New Mexico’s first Latina governor-elect Susana Martinez, shown here on the campaign trial with her husband Chuck Franco in Las Cruces, holds a sign made for her by an 11-year-old supporter. (AP Photo/William Faulkner)
(CNSNews.com) - Republican Susana Martinez, who won New Mexico’s gubernatorial race by running as a conservative, vowed to boost security along the Southwest border during her campaign.
In a state that is more than 40 percent Hispanic, Martinez took 54 percent of the vote on Tuesday, beating her Democratic opponent, Lt. Gov. Diane Denish, by eight points. She was endorsed by Sarah Palin.
Martinez will replace Democrat Governor Bill Richardson, who is nearing the end of his two-term limit. She will be the first female Hispanic governor in U.S. history.
Martinez, a prosecutor in a county that borders Mexico, made her stance against illegal immigration one of the most visible parts of her platform. New Mexico shares 180 miles of border with America’s southern neighbor.
“While it is critical to preserve the rule of law and take reasonable steps to secure our border, we must also never forget that we are a nation of immigrants,” Martinez’ campaign Web site said.
“We must enhance our security systems along the border and prosecute those who violate our laws, but we must do so while recognizing that legal immigrants who follow the rules and come to America seeking to improve their lives, and the lives of their family, strengthen our nation.”
In July, The New Mexico Independent reported that, according to her campaign manager, Martinez does not support the so-called “pathway to citizenship” proposed by President George W. Bush. She says illegal immigrants who are in the U.S. should first return to their home countries before applying for legal citizenship.
Her goal as governor is to repeal laws enacted by her predecessors that she says makes New Mexico attractive to illegal immigrant and trump border security.
She wants do away with a law that allows unauthorized immigrants to obtain a New Mexico driver’s license because it “encourages illegal immigrants to come to New Mexico and makes it more difficult for law enforcement officials to determine if someone is here illegally,” her Web site says.
Martinez also opposes New Mexico’s taxpayer-funded tuition scholarships for illegal immigrants.
“Not only does this provide further incentive for illegal immigrants to come to New Mexico, it is simply wrong to provide free scholarships to illegal immigrants when members of the military stationed in New Mexico are not eligible for the same benefits,” her Web site says.

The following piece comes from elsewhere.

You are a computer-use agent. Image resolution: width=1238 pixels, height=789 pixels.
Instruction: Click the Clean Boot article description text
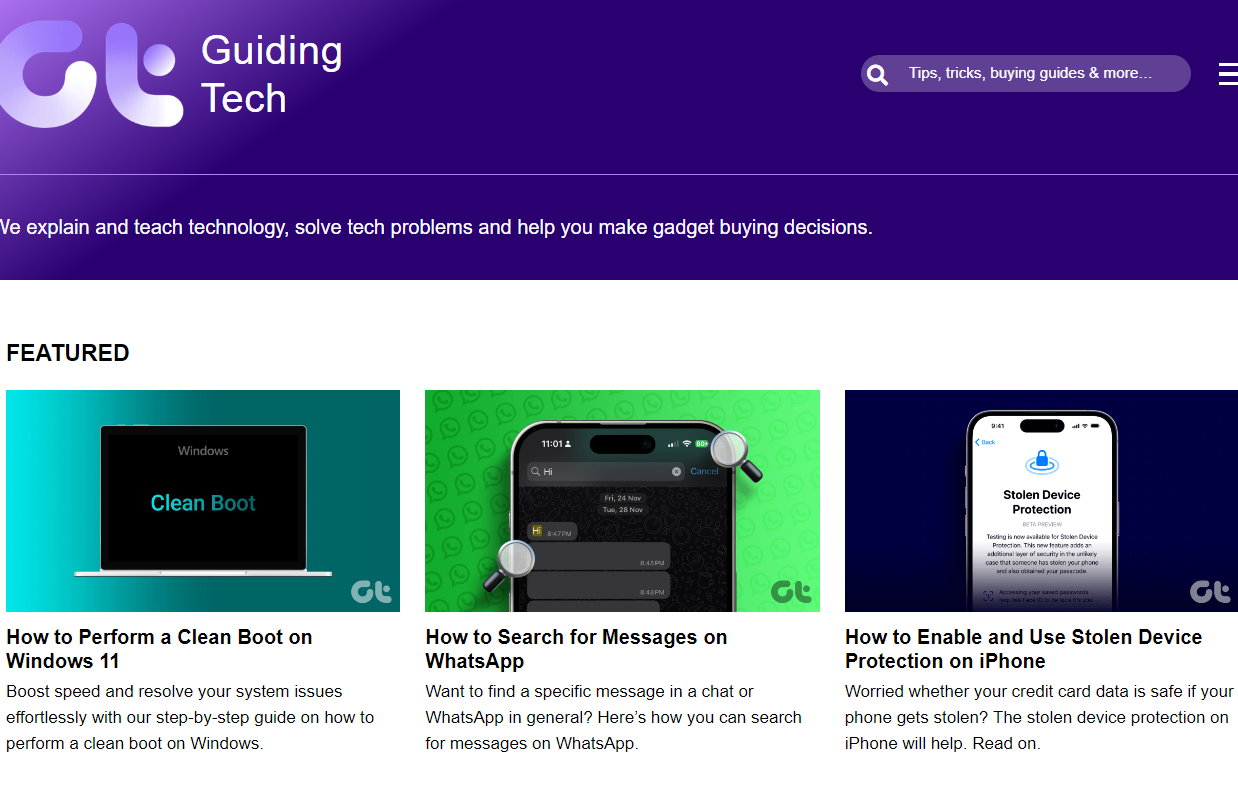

Martinez says she is guided by “conservative values and principles,” which were instilled in her from a young age. “She believes in less government, lower taxes, and personal responsibility. She’s pro-life and strongly supports the 2nd Amendment,” her Web site says.
In her Tuesday night victory speech, Martinez vowed to bring fiscal order to a state that currently faces a budget shortfall. She also promised to improve New Mexico’s public education system and boost transparency and accountability in government.
“Together, we have taken a decisive step toward bringing bold change to New Mexico,” said Martinez, according to her prepared victory speech.
She called for a “new direction in our economic policy” so small businesses will be better able to compete.
Martinez has been the District Attorney for the 3rd Judicial District of Doña Ana County, which borders Mexico, for 13 years.
Her campaign platform was focused on “pledging to cut wasteful spending, lower taxes to create more jobs, end ‘pay-to-play’ practices and other corruption in government and fight to reform education,” according to her campaign Web site.
Born and raised in the Texas Rio Grande Valley, Martinez moved to Las Cruces, N.M., in the 1980s. Martinez comes from a middle class family, which reportedly started a small business with only $400. She worked for her family’s business as a security guard while going to school at night.
New Mexico’s governor-elect is a graduate of the University of Texas-El Paso. She later earned her law degree at the University of Oklahoma. Her husband has been in law enforcement for three decades and is currently the Doña Ana County Undersheriff. Her stepson is serving in the U.S. Navy.
Martinez was previously a Democrat, but she officially switched to the Republican Party in 1996 when she ran against her former boss in a District Attorney race.